__TASK SET__:
a – From the passage on the Center of Political and Foreign Affairs, set down everything from "The Center of" down to "Syria and Libya.".
b – Rewrite the paragraph beginning "In 2015 CPFA appealed" from the passage on the Center of Political and Foreign Affairs in fewer words, keeping its main facts.

__DOCUMENT EXTRACT__:
⁂

The Center of Political and Foreign Affairs (abb: CPFA) is a think tank focused on government policies and geopolitics, organizes events and discussions on various geopolitical topics around the world

CPFA has organized numerous events under Chatham House rules and has hosted over a hundred personalities such as: Zbigniew Bzrezinski, Kofi Annan, Henry Kissinger, Al Gore, Abdullah Gul, Jose Maria Aznar , Sebastián Piñera, Romano Prodi, Brent Scowcroft, Richard Holbrooke, Shimon Peres, Mohammed ElBaradei, Louis Freeh, Turki Al Faisal since 2007. CPFA has also initiated with the collaboration of Randa Kassis the President of the Astana Platform for peace talks in Syria as well as many other confidential talks on the topics on Syria and Libya.

Initiatives

Peace in Syria Initiative 
In 2015 CPFA appealed to the President of Kazakhstan, Nursultan Nazarbayev to launch a peaceful solution to the Syrian crisis and launched a political platform that could assemble moderate Syrian opponents.

⁂

__DATASET CONTENT__:
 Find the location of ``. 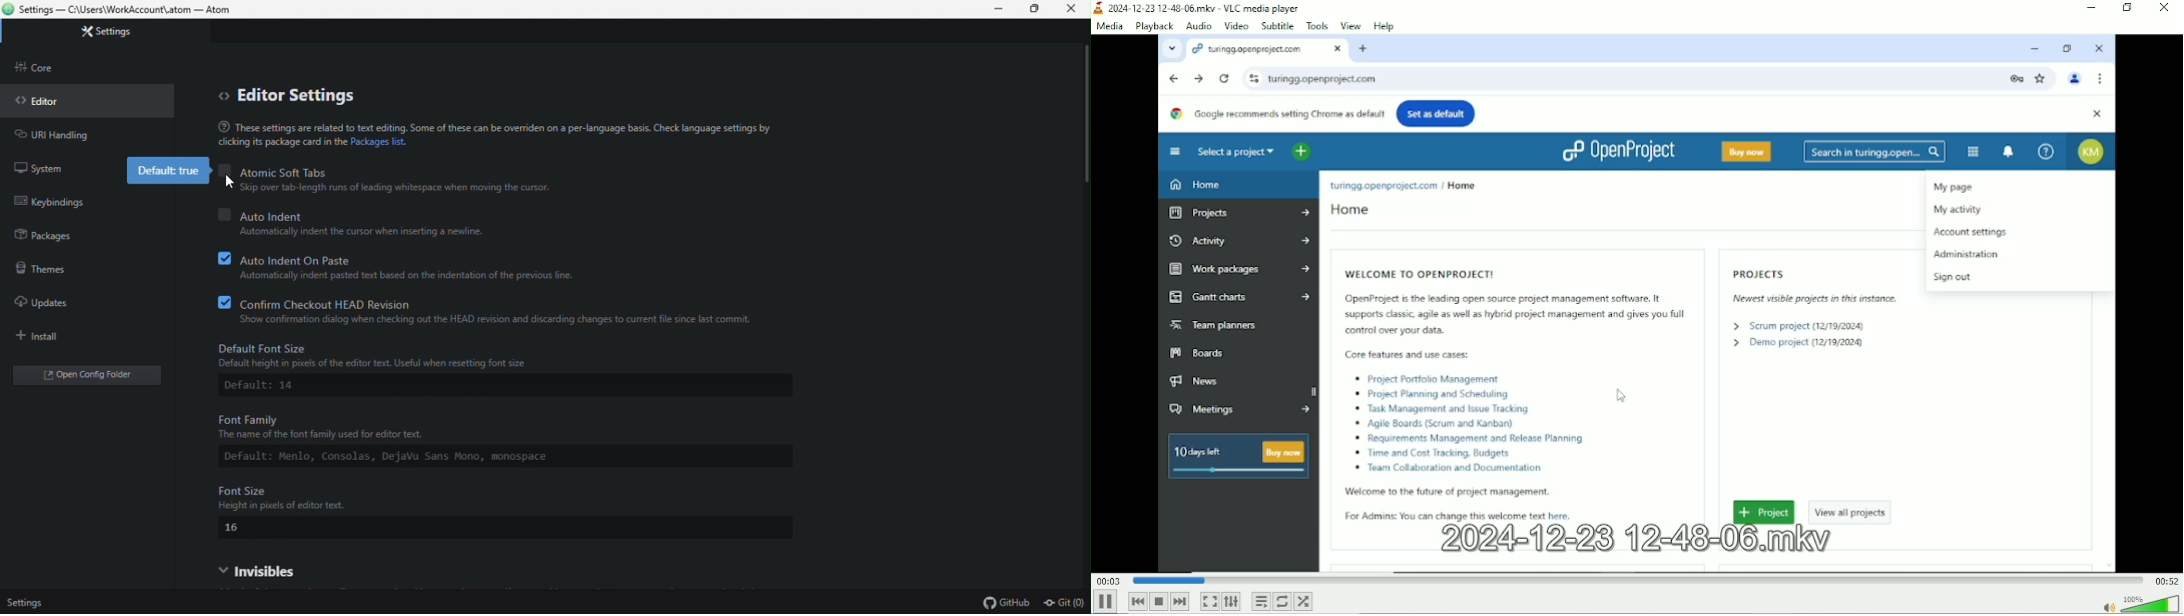

 is located at coordinates (40, 66).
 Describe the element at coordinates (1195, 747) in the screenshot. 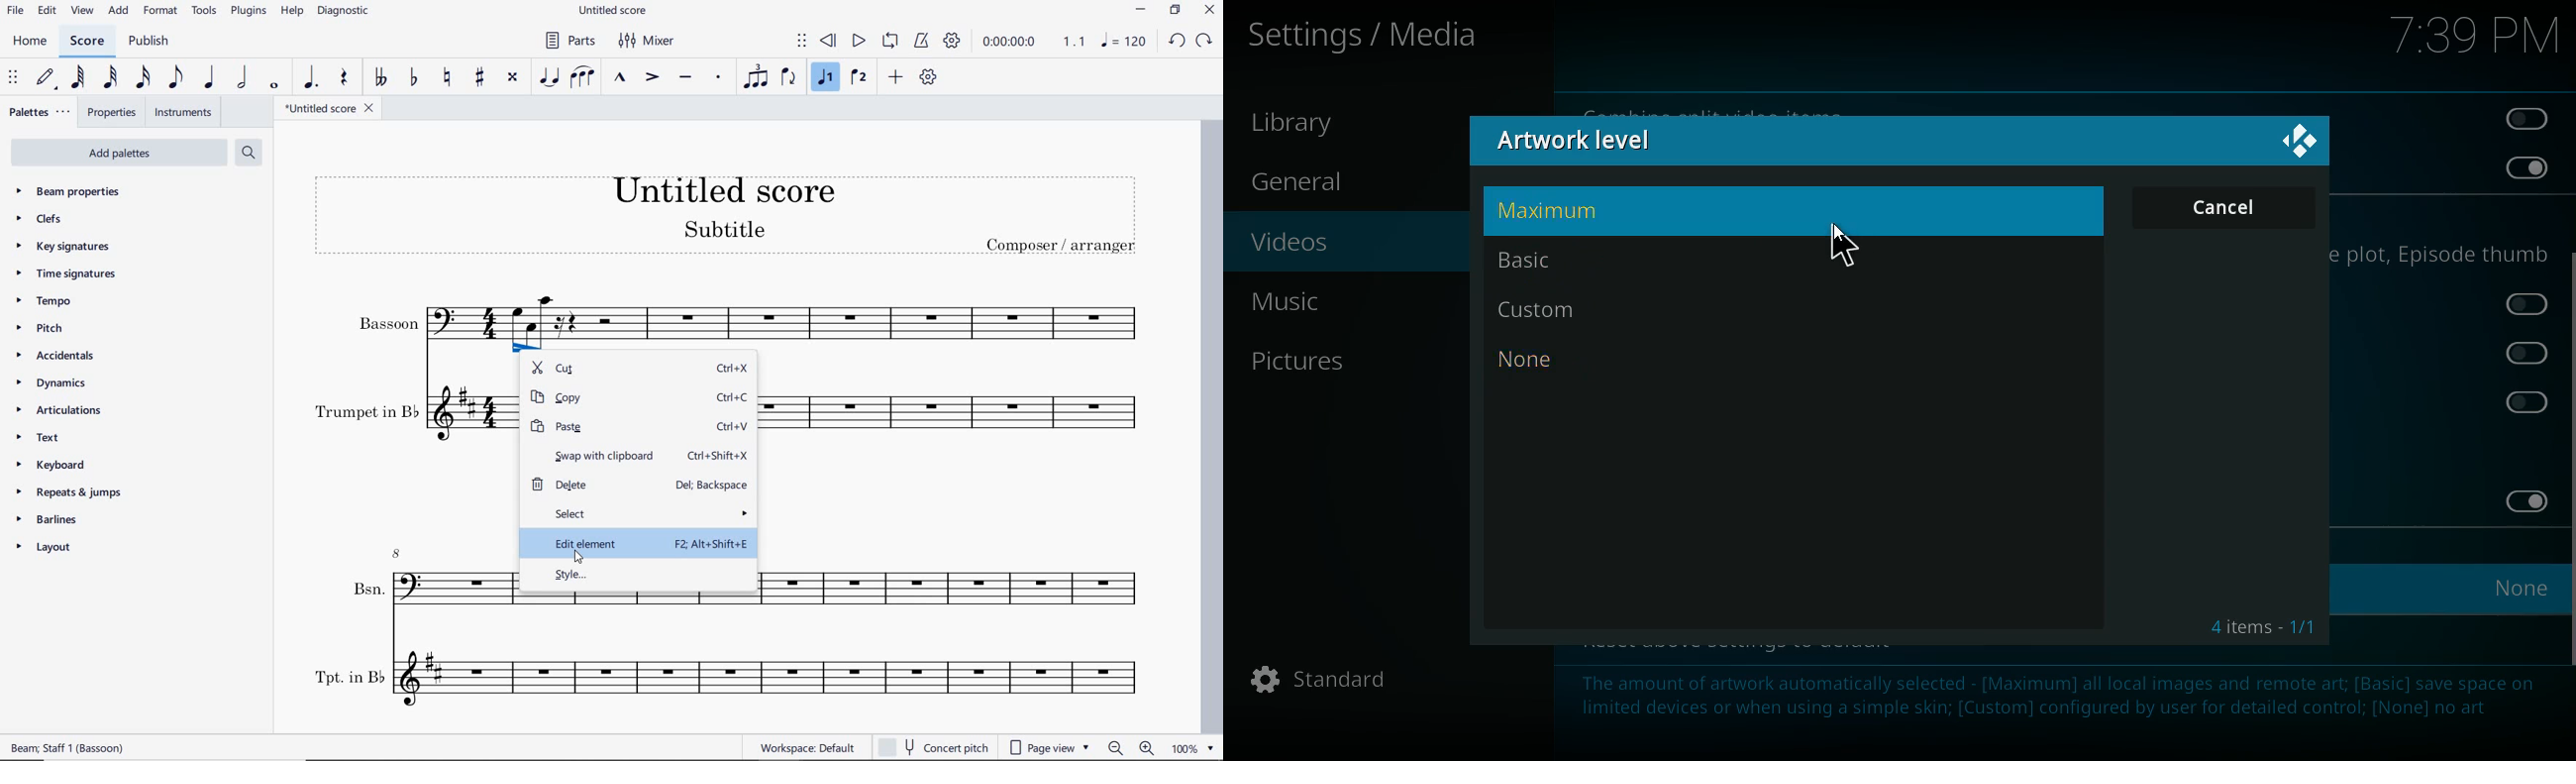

⁂

__RESULTS FOR EACH TASK__:
a –
The Center of Political and Foreign Affairs (abb: CPFA) is a think tank focused on government policies and geopolitics, organizes events and discussions on various geopolitical topics around the world

CPFA has organized numerous events under Chatham House rules and has hosted over a hundred personalities such as: Zbigniew Bzrezinski, Kofi Annan, Henry Kissinger, Al Gore, Abdullah Gul, Jose Maria Aznar , Sebastián Piñera, Romano Prodi, Brent Scowcroft, Richard Holbrooke, Shimon Peres, Mohammed ElBaradei, Louis Freeh, Turki Al Faisal since 2007. CPFA has also initiated with the collaboration of Randa Kassis the President of the Astana Platform for peace talks in Syria as well as many other confidential talks on the topics on Syria and Libya.

b – In 2015 CPFA urged Kazakhstan's President, Nursultan Nazarbayev, to launch a peaceful solution to the Syrian crisis, and it started a political platform able to assemble moderate Syrian opponents.